A prática da justiça com as próprias mãos no Brasil
Enviada em 27/08/2020
Respeito como forma de justiça
Os “anos de chumbo” foram marcados pela perda do direito “habeas corpus” cuja função é de garantir a liberdade de locomoção sem ameaças violentas. Todavia, ainda no Regime Militar, esse direito foi restaurado, porém, a prática de justiçamento no Brasil atual fere o “habeas corpus” visto que pessoas podem ser violentadas ao saírem pras ruas. Dessa maneira, faz-se imprescindível incentivar nas escolas o respeito ao próximo a fim de mitigar atos de justiçamento.
Em primeira análise, o filósofo Immanuel Kant teoriza “Imperativo Categórico” como princípios benéficos que devem ser seguidos por todos, isto é, antes do indivíduo agir, necessita refletir na ação como uma lei universal, se o efeito for positivo, deve prosseguir com o ato. Sob essa óptica kantiana, ao pensar “e se todos fizessem justiça com as próprias mãos?”, nota-se que haveria um desequilíbrio, muitos morreriam, logo, por não ser um lei universal, não deve ser praticada pelas pessoas. Dessa forma, mostra-se relevante ensinar os indivíduos a pensar nas ações como uma lei da natureza para garantir equilíbrio e estabilidade nas relações humanas com objetivo de mitigar atos de justiçamento.
Outrossim, a Constituição brasileira de 1988 assegura os direitos dos cidadãos brasileiros, como o de ir e vir sem interferência e de defesa. Nesse sentido, a prática de justiçamento desrespeita a Constituição que rege o país, visto que fere os direitos nelas assegurados por instigar violência e morte ao indivíduo. Portanto, torna-se urgente palestras nas escolas com objetivo de estimular o respeito ao próximo e mitigar a violência e garantir que os direitos sejam adquiridos.
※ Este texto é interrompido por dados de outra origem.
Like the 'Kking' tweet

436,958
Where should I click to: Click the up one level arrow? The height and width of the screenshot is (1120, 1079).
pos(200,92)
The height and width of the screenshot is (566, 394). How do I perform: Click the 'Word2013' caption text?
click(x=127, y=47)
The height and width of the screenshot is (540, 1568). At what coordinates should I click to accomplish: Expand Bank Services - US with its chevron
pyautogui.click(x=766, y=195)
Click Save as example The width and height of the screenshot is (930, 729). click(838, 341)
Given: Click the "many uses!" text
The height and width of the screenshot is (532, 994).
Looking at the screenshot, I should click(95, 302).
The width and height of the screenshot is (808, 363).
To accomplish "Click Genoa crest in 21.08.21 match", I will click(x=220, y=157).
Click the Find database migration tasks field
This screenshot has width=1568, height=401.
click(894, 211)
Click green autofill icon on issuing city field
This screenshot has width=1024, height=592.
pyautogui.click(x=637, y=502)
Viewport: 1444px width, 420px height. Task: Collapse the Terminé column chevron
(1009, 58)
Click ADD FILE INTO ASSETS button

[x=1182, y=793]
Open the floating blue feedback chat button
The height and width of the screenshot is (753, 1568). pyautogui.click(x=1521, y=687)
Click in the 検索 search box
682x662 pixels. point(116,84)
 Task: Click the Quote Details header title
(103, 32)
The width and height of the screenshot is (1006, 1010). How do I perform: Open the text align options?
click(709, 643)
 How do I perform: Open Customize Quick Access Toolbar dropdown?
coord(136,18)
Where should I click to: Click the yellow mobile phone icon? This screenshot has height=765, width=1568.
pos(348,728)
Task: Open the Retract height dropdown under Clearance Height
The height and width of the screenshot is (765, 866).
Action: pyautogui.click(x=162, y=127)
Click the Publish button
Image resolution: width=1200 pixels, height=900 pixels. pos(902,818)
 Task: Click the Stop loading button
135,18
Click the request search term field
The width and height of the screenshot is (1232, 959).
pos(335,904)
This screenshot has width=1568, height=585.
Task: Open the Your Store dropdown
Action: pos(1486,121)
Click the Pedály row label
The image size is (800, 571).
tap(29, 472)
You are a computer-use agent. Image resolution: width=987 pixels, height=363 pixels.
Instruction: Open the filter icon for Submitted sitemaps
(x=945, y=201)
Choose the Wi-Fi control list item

Em suma, verifica-se que a justiça com as próprias mãos incita a violência e desrespeita a Constituição Federal. Sendo assim, compete ao Ministério da Educação criar projetos, por meio da ampliação curricular, como aulas e palestras nas escolas com a temática “respeito” e também “pensamento coletivo”, a fim de ensinar os indivíduos a serem tolerantes e a pensarem no próximo para reduzir práticas de justiçamento. Além disso, cabe ao Ministério Público punir indivíduos que praticam atos de justiçamento, por intermédio do aprisionamento, para garantir que nenhuma pessoa seja ferida ou morta injustamente. Desse modo, os direitos assegurados na Constituição do Brasil, como o “habeas corpus”, não serão violados.